Thérèse Coffey Portrait Dr Coffey
- Hansard - - - Excerpts

I am delighted, Mr Owen, that you persuaded me to take that intervention, because I have visited many areas around this country and I spoke to the Mayor of Bristol yesterday. Unfortunately, of all councils, only Stoke-on-Trent City Council is on track with the timeline for delivering the first part of its air quality plan; sadly, other councils have fallen behind. I have to keep emphasising and pushing the matter, which is why we have included ministerial directions. On directions, the High Court said that we should use further legal instruments with all councils, to ensure that they get on with improving air quality.

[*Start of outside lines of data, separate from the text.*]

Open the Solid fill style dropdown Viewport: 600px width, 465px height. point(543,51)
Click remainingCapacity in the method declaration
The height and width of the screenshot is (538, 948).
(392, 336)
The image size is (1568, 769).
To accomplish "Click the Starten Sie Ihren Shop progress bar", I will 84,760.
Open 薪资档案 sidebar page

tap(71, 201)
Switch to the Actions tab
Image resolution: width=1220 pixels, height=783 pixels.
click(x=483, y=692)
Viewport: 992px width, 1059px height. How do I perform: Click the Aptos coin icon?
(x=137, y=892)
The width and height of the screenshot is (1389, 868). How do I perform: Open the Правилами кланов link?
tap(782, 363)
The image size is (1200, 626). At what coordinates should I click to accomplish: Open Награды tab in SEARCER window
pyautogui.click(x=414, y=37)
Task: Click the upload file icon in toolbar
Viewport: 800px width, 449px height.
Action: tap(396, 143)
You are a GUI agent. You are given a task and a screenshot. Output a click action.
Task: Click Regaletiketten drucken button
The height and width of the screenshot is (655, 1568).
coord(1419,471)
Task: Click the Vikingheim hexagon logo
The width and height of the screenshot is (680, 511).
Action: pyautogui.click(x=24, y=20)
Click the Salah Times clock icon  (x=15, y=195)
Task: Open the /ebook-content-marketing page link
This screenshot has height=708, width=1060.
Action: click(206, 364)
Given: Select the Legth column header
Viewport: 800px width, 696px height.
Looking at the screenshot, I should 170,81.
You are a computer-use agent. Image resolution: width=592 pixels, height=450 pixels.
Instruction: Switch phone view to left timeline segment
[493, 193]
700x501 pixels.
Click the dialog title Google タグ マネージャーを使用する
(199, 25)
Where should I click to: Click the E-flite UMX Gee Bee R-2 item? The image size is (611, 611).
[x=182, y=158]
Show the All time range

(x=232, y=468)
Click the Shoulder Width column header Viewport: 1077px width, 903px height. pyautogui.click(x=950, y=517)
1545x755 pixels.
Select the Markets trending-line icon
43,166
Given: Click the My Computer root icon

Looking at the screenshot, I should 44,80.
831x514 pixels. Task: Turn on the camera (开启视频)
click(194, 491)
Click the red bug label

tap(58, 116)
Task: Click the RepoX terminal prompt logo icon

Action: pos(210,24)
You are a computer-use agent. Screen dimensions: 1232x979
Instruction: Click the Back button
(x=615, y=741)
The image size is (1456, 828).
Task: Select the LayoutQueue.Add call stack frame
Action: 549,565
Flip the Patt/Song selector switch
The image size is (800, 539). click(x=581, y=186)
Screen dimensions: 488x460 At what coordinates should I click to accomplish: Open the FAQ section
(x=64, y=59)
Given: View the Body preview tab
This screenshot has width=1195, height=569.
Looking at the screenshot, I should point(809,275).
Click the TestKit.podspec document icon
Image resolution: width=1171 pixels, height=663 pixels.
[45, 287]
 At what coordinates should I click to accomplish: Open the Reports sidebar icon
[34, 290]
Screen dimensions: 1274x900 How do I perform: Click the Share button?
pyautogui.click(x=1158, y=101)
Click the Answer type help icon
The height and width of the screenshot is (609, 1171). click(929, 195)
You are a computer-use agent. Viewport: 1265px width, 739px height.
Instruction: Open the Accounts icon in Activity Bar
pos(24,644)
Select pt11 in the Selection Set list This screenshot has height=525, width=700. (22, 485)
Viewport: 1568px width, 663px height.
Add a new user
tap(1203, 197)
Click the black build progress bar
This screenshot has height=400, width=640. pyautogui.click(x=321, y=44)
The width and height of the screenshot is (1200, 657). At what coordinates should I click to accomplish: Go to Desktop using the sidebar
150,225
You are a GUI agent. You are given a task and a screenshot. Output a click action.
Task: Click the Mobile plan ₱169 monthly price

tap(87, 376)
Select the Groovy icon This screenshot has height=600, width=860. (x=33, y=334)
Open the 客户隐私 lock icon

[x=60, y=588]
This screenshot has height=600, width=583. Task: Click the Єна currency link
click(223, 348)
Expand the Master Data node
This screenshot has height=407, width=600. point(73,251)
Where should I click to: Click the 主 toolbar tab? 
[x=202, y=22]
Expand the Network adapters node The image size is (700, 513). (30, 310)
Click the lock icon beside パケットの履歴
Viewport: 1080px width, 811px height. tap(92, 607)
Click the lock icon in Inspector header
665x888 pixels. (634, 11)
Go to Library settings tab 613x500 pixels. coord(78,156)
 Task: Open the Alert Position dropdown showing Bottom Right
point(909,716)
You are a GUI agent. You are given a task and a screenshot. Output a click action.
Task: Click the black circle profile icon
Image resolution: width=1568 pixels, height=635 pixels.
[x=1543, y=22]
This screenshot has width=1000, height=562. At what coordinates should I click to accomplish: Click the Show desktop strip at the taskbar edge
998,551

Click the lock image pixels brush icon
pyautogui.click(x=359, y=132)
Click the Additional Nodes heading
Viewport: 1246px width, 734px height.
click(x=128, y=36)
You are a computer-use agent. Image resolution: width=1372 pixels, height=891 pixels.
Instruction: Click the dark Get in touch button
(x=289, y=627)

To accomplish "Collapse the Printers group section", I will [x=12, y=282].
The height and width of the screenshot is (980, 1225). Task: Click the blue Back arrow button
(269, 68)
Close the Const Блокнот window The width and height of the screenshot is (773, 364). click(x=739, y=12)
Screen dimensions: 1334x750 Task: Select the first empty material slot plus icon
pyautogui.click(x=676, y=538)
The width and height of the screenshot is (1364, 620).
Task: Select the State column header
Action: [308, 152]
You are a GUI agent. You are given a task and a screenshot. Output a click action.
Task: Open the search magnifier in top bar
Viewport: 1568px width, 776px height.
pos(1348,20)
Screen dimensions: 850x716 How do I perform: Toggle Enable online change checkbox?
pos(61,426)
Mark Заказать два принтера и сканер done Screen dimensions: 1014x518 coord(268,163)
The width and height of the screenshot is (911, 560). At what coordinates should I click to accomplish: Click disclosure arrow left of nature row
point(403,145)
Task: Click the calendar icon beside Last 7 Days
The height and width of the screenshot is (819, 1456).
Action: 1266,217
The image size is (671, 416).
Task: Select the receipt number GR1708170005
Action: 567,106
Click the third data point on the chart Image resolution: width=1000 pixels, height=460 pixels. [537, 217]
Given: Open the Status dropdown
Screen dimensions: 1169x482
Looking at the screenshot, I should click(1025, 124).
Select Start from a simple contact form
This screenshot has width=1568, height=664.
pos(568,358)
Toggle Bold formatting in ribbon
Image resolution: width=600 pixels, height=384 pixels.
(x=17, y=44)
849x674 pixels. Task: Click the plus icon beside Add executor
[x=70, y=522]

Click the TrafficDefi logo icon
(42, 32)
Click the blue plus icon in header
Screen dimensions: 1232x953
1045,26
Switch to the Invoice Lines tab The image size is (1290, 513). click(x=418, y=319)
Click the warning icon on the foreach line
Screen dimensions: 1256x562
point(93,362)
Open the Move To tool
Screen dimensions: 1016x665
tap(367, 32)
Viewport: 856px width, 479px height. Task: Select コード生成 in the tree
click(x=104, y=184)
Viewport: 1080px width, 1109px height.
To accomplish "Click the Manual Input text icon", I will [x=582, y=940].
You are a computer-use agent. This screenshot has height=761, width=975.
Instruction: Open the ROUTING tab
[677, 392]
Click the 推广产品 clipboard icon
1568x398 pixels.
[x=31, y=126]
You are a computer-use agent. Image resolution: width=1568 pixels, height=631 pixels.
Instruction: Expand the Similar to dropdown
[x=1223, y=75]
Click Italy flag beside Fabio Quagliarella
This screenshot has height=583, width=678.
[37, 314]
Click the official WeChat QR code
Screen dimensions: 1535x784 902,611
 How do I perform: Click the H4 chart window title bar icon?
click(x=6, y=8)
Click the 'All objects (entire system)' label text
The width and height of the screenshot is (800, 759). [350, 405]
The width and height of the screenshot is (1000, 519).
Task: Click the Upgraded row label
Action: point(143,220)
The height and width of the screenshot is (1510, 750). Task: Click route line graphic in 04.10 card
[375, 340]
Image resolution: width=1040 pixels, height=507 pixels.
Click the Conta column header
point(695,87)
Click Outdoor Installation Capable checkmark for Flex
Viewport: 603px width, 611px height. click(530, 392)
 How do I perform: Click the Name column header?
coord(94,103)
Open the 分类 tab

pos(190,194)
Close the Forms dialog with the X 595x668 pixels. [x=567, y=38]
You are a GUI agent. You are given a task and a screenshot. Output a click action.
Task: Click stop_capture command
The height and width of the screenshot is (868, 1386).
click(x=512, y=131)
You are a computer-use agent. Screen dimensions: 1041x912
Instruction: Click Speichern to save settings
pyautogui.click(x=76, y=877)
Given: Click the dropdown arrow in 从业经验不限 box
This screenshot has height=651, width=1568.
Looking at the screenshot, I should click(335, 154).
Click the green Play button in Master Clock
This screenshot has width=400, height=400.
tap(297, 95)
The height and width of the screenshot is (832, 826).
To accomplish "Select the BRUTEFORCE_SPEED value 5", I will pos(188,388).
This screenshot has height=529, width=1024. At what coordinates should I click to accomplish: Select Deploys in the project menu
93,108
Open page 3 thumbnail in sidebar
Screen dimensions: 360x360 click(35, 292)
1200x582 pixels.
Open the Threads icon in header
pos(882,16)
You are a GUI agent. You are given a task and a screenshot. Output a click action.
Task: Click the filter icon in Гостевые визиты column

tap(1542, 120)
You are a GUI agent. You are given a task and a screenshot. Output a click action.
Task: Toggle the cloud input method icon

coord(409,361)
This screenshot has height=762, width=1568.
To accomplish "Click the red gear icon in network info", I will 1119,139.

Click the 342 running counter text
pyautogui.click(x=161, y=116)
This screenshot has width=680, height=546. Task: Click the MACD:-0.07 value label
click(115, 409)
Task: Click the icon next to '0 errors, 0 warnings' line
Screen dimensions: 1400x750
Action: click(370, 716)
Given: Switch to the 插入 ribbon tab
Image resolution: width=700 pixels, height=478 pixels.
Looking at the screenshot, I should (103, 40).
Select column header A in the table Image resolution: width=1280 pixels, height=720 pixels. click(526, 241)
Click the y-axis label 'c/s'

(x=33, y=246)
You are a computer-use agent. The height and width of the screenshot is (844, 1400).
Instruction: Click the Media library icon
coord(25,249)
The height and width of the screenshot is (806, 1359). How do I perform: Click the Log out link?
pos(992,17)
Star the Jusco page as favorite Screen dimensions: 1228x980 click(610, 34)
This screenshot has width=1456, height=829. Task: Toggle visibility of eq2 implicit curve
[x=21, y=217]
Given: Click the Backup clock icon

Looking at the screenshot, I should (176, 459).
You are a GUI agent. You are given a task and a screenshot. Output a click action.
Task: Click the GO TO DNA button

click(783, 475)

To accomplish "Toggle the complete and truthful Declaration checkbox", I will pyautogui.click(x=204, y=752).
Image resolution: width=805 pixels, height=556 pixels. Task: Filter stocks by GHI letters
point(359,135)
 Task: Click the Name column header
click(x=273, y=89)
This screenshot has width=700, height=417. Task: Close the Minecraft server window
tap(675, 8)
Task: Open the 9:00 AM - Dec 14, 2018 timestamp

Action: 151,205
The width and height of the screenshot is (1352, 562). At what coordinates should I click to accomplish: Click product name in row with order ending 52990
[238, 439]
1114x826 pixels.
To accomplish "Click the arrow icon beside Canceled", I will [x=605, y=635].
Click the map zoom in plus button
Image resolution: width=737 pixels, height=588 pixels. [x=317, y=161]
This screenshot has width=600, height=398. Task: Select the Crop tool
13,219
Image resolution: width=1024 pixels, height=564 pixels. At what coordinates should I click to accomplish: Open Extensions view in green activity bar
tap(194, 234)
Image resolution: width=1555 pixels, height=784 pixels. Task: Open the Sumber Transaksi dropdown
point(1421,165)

I am disappointed, because there has been funding and we need to crack on with this, so yes, I have regularly have done what the hon. Member for Stroud suggests. I have been to Nottingham and Birmingham, and I have met people from Leeds. I have been around the country regularly, although I have yet to visit many places. I am pleased to say that I have been to Derby, too, to meet councillors. Yes, I am looking forward to having a face-to-face with the Mayor of Bristol, although yesterday he assured me on the phone that he will present his plan by the end of March, which is welcome news for the citizens of Bristol.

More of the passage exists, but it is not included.